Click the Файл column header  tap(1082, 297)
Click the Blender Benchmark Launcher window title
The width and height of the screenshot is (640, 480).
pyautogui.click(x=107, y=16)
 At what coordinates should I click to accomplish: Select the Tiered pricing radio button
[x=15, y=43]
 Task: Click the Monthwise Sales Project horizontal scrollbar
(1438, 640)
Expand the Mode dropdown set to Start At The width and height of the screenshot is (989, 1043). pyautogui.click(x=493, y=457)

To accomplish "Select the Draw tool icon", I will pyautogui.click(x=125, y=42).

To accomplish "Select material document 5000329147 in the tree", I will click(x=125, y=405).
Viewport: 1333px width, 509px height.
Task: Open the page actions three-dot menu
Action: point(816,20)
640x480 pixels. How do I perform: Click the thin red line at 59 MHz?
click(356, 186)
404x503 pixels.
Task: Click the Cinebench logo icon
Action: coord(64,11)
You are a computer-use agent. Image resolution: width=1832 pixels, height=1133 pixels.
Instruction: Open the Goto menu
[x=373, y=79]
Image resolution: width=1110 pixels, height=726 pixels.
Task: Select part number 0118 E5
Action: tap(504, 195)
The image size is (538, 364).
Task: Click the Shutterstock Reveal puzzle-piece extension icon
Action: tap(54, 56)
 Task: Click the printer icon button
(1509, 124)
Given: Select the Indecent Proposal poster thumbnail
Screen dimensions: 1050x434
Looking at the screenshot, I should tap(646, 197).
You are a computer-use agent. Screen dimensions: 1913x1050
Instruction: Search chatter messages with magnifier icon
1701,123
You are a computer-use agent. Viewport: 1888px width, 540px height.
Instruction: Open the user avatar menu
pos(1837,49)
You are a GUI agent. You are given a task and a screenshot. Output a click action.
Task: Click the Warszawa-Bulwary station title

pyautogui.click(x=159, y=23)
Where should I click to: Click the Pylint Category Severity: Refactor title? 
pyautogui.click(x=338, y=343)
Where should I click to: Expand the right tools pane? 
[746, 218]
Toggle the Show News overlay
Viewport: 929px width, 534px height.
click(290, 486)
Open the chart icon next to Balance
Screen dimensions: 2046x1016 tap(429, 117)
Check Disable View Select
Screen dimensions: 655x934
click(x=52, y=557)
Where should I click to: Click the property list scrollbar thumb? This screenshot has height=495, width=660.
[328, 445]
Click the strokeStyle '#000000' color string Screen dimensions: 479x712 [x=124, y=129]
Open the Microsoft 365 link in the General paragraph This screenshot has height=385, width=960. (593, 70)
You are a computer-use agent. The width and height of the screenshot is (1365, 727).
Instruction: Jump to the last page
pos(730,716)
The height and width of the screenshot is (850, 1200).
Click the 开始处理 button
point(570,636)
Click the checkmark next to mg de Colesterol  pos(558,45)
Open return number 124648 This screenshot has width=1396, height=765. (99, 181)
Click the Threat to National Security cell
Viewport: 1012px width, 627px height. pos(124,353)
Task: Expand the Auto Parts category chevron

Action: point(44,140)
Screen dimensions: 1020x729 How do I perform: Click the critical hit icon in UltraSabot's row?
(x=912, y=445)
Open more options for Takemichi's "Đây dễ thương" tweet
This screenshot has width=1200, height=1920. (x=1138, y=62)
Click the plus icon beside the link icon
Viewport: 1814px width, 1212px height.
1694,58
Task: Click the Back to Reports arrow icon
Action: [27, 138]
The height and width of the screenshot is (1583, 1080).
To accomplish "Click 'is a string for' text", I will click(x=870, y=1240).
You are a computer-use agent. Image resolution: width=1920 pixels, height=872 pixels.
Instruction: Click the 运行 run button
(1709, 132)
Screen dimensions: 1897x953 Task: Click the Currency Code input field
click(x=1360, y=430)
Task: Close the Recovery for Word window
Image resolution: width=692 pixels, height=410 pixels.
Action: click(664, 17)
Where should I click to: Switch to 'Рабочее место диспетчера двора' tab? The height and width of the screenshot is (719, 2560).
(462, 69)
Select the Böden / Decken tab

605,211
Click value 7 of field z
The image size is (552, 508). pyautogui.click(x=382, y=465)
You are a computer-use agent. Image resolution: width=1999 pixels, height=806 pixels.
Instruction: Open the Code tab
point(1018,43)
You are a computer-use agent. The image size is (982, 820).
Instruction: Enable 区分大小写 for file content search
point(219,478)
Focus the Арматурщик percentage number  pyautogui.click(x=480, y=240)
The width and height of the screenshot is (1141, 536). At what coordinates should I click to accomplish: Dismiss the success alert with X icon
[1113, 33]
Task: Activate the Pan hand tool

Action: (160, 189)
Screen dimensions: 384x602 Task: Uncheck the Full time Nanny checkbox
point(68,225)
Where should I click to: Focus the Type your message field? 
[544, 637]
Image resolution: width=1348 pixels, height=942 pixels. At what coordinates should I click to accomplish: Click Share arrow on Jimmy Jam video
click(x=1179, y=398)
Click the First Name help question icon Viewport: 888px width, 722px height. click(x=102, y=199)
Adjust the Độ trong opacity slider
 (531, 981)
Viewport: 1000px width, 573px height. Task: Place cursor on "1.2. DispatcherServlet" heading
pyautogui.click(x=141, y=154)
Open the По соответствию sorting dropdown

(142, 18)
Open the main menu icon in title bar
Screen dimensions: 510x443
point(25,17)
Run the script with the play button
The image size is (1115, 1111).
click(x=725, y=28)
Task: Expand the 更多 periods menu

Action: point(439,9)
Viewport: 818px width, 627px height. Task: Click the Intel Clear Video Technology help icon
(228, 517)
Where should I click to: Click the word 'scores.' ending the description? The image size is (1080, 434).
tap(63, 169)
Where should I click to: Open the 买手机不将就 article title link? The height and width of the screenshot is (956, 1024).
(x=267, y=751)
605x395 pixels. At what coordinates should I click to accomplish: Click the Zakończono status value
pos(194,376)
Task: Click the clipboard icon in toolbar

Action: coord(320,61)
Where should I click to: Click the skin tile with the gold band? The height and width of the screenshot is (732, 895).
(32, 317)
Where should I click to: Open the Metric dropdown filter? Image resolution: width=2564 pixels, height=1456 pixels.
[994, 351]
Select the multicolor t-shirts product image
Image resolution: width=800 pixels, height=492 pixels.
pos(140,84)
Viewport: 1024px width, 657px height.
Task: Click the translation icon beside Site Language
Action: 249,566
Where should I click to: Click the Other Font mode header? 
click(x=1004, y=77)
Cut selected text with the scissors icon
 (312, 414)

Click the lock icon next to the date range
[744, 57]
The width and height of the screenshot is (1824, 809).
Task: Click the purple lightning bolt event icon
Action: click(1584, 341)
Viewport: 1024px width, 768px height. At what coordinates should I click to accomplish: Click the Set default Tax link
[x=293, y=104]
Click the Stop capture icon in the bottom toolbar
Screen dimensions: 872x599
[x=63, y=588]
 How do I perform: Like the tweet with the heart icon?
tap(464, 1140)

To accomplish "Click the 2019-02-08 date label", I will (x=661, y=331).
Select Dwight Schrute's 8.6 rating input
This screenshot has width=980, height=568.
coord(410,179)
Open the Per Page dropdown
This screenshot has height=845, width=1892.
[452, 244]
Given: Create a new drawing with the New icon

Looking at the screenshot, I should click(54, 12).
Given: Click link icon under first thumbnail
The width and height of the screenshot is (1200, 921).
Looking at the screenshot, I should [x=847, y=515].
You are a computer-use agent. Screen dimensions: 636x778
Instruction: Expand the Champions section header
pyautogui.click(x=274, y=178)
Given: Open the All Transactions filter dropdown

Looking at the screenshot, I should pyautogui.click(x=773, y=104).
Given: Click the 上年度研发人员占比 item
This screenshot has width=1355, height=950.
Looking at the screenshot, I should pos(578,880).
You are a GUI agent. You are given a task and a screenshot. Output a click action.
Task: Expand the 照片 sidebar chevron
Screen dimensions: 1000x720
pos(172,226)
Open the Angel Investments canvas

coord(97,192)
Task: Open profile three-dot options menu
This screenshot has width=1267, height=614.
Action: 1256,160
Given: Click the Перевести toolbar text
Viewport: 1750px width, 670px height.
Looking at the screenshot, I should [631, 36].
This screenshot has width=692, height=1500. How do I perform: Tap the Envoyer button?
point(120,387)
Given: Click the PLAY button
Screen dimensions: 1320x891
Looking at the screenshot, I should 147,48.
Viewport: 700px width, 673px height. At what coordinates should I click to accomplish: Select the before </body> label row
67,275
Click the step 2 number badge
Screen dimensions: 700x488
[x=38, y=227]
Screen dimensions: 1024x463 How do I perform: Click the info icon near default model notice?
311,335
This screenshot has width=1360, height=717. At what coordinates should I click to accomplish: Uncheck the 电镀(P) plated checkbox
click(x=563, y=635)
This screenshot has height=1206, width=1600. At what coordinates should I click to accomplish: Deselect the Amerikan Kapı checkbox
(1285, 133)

┄┄┄┄┄┄┄┄┄┄

EXERCISE
Could you retype exactly the lines from the one containing "Screen dimensions: 700x488" through the final line of the data above, and no others?

RESPONSE FOR THIS EXERCISE
Screen dimensions: 700x488
[x=38, y=227]
Screen dimensions: 1024x463 How do I perform: Click the info icon near default model notice?
311,335
This screenshot has width=1360, height=717. At what coordinates should I click to accomplish: Uncheck the 电镀(P) plated checkbox
click(x=563, y=635)
This screenshot has height=1206, width=1600. At what coordinates should I click to accomplish: Deselect the Amerikan Kapı checkbox
(1285, 133)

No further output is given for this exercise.